▶ Exercise prompt
Return the data below unchanged. Drop any pictures.

━━━ Stored data

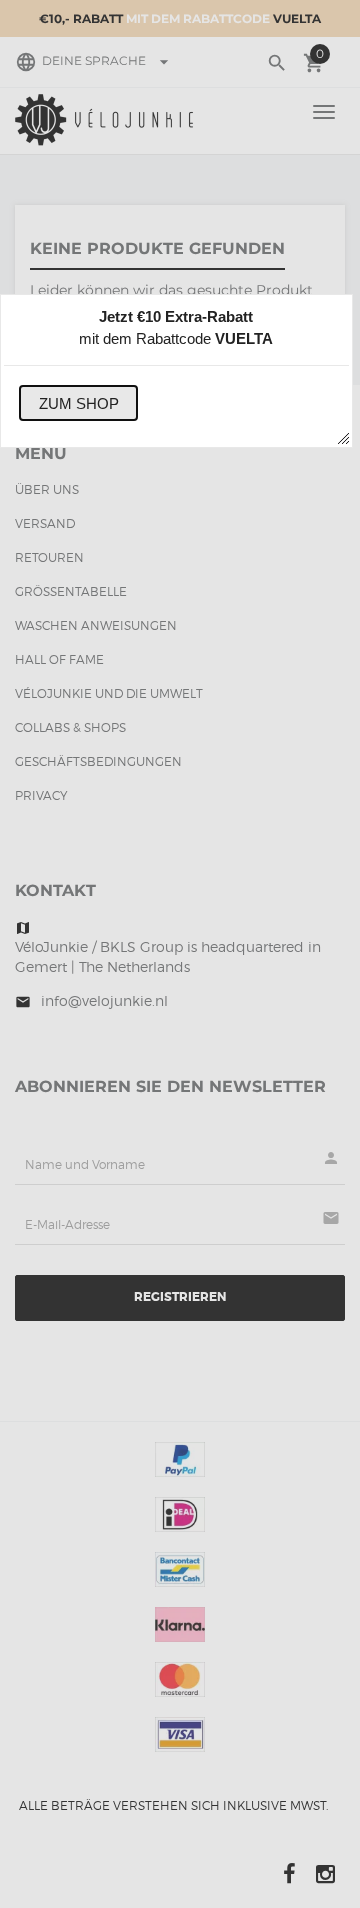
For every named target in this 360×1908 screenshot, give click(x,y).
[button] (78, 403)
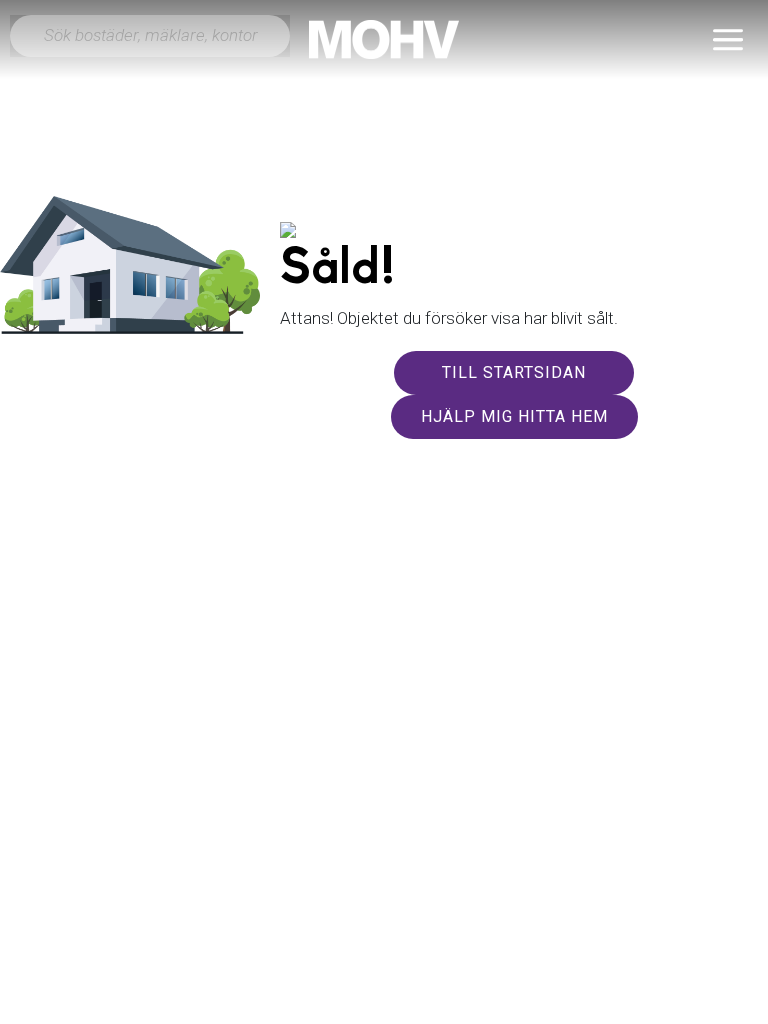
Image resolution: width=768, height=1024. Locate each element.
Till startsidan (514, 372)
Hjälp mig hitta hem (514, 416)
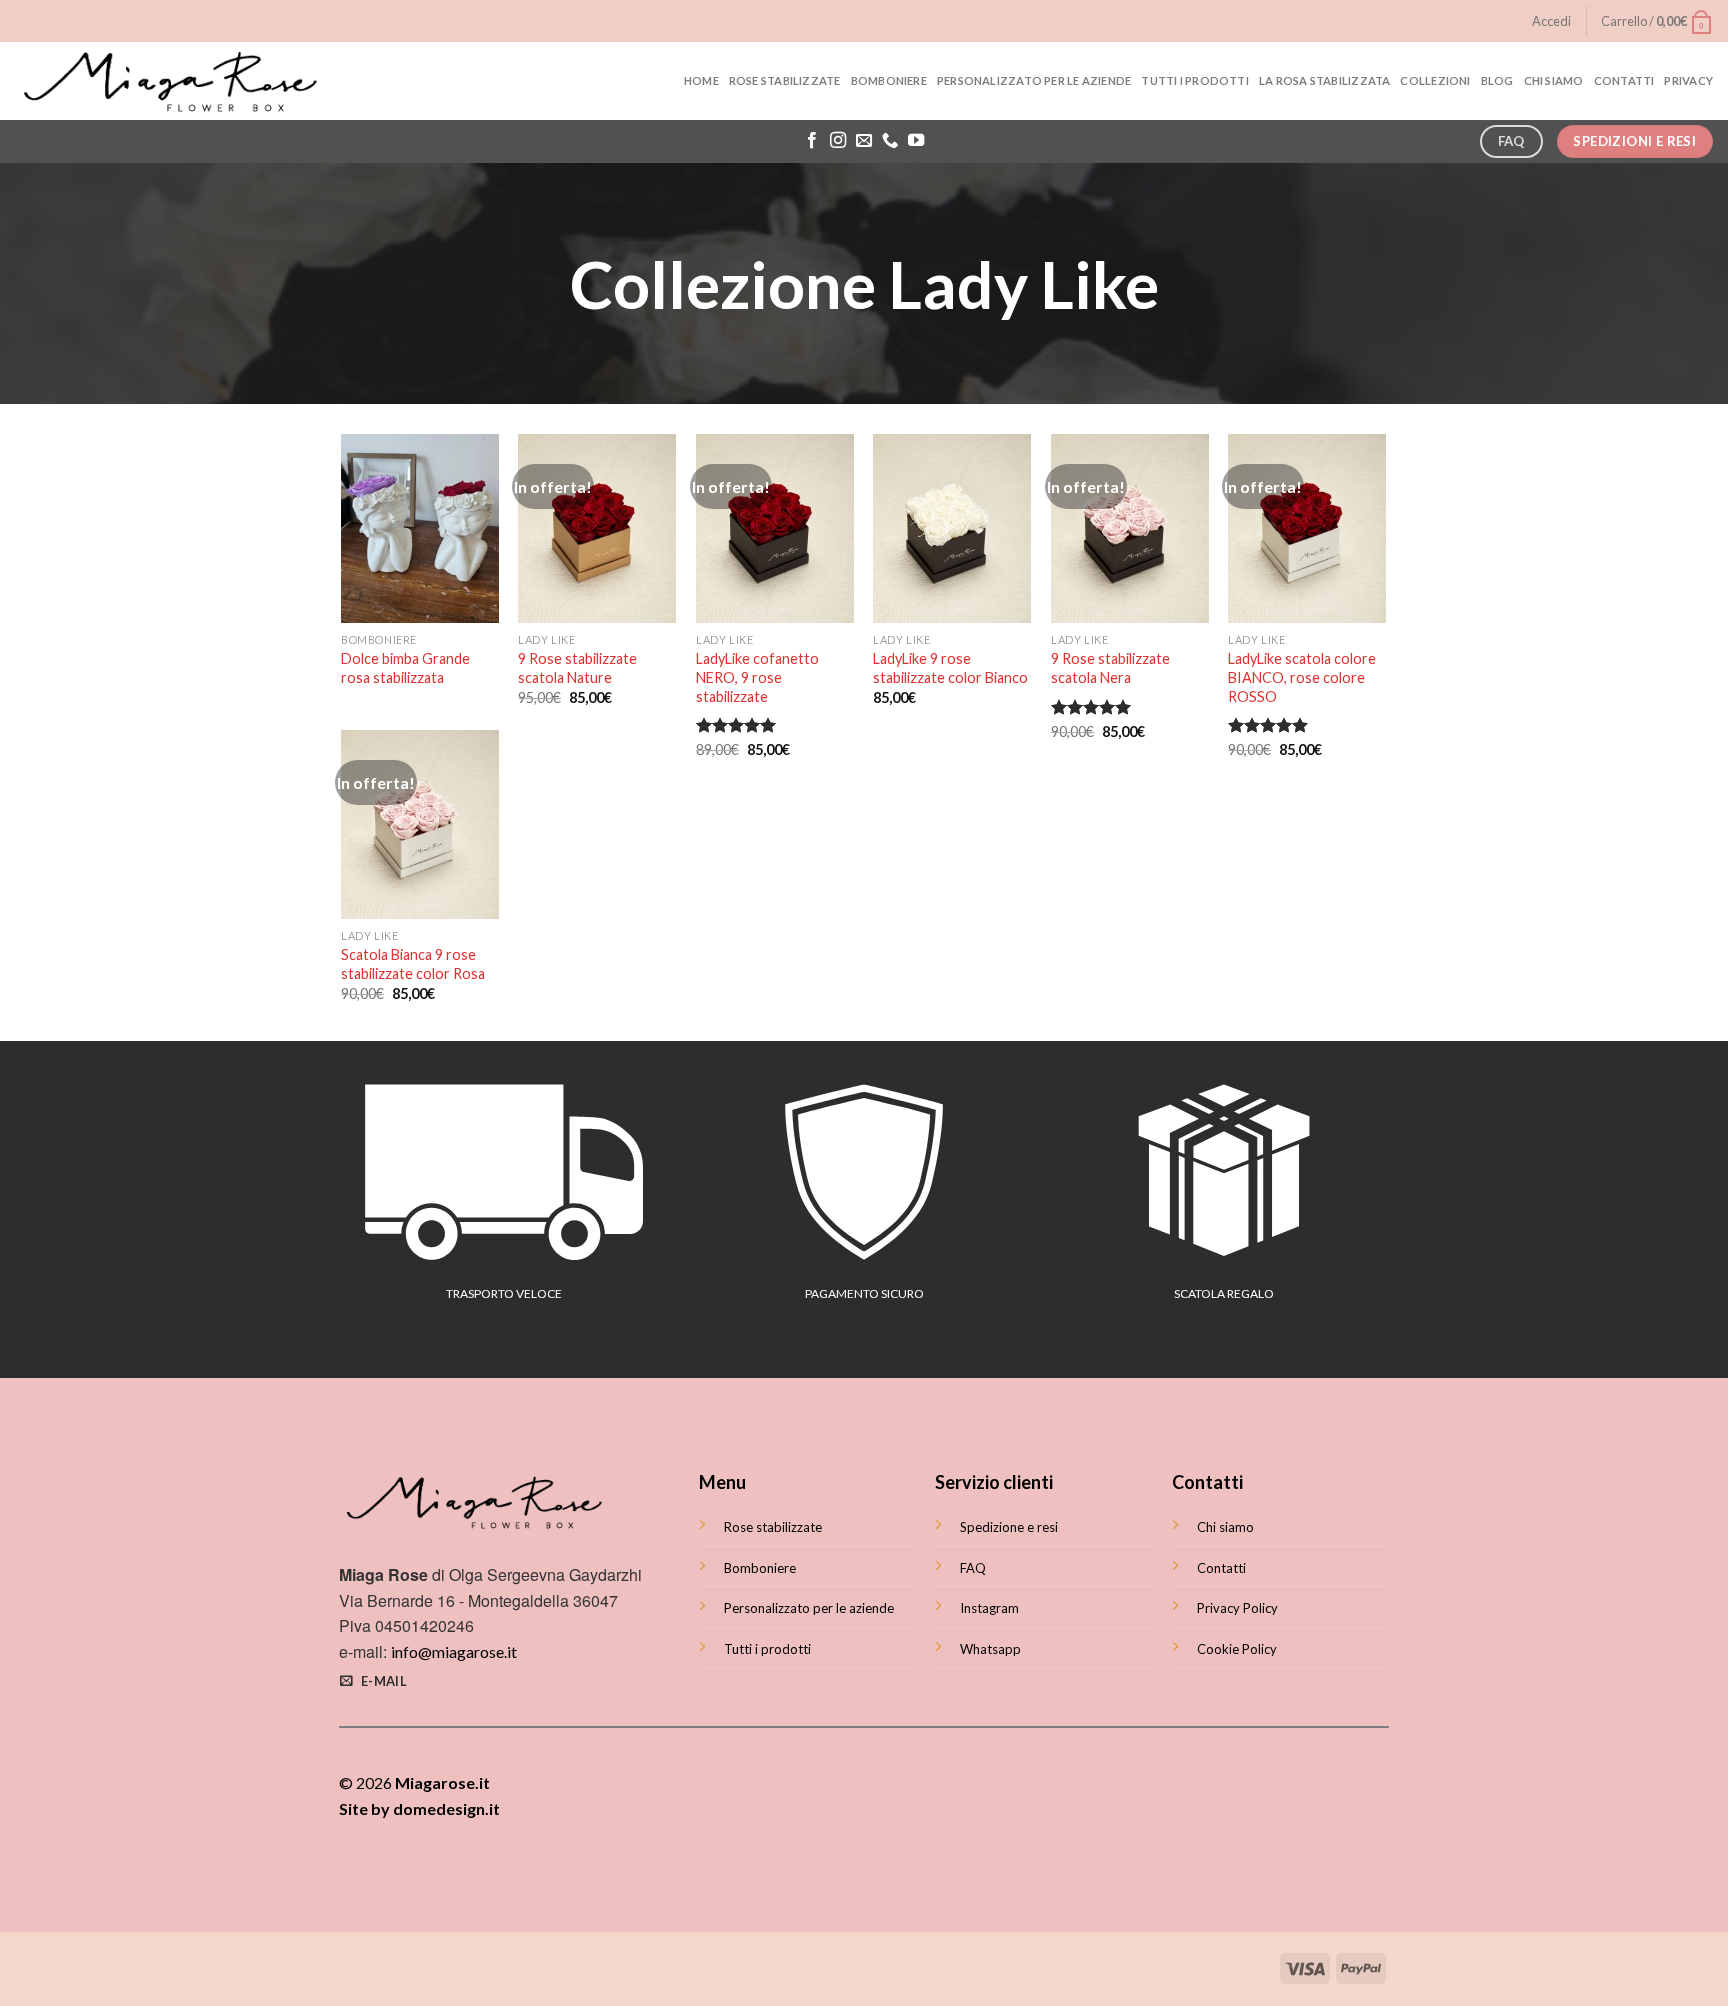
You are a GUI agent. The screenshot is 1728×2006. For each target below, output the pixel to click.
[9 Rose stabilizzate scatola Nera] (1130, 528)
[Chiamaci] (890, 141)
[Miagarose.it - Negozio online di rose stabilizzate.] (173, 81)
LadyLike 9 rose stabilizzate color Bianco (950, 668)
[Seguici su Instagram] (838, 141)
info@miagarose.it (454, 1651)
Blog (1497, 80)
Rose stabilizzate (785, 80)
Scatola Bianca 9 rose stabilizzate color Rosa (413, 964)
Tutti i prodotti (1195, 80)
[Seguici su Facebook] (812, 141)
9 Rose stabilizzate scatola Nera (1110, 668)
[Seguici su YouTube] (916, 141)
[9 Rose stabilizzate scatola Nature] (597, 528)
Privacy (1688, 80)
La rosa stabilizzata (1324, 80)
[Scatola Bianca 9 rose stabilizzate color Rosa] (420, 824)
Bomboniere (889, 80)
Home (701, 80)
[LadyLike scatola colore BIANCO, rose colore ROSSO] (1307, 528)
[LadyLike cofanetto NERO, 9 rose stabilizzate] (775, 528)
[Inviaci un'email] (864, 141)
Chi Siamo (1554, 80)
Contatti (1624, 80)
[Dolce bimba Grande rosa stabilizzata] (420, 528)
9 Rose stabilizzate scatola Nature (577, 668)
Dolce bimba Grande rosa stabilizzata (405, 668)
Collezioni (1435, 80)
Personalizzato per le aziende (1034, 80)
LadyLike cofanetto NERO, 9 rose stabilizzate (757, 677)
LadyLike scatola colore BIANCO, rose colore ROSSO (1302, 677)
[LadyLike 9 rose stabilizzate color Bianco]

━━━━━━

▶ Solution to this task
For every named target in this 360×1908 screenshot, give click(x,y).
[button] (78, 403)
Image resolution: width=768, height=1024. Locate each element.
Till startsidan (514, 372)
Hjälp mig hitta hem (514, 416)
You are a GUI agent. The screenshot is 1728×2006. For each target below, output the pixel to click.
[9 Rose stabilizzate scatola Nera] (1130, 528)
[Chiamaci] (890, 141)
[Miagarose.it - Negozio online di rose stabilizzate.] (173, 81)
LadyLike 9 rose stabilizzate color Bianco (950, 668)
[Seguici su Instagram] (838, 141)
info@miagarose.it (454, 1651)
Blog (1497, 80)
Rose stabilizzate (785, 80)
Scatola Bianca 9 rose stabilizzate color Rosa (413, 964)
Tutti i prodotti (1195, 80)
[Seguici su Facebook] (812, 141)
9 Rose stabilizzate scatola Nera (1110, 668)
[Seguici su YouTube] (916, 141)
[9 Rose stabilizzate scatola Nature] (597, 528)
Privacy (1688, 80)
La rosa stabilizzata (1324, 80)
[Scatola Bianca 9 rose stabilizzate color Rosa] (420, 824)
Bomboniere (889, 80)
Home (701, 80)
[LadyLike scatola colore BIANCO, rose colore ROSSO] (1307, 528)
[LadyLike cofanetto NERO, 9 rose stabilizzate] (775, 528)
[Inviaci un'email] (864, 141)
Chi Siamo (1554, 80)
Contatti (1624, 80)
[Dolce bimba Grande rosa stabilizzata] (420, 528)
9 Rose stabilizzate scatola Nature (577, 668)
Dolce bimba Grande rosa stabilizzata (405, 668)
Collezioni (1435, 80)
Personalizzato per le aziende (1034, 80)
LadyLike cofanetto NERO, 9 rose stabilizzate (757, 677)
LadyLike scatola colore BIANCO, rose colore ROSSO (1302, 677)
[LadyLike 9 rose stabilizzate color Bianco]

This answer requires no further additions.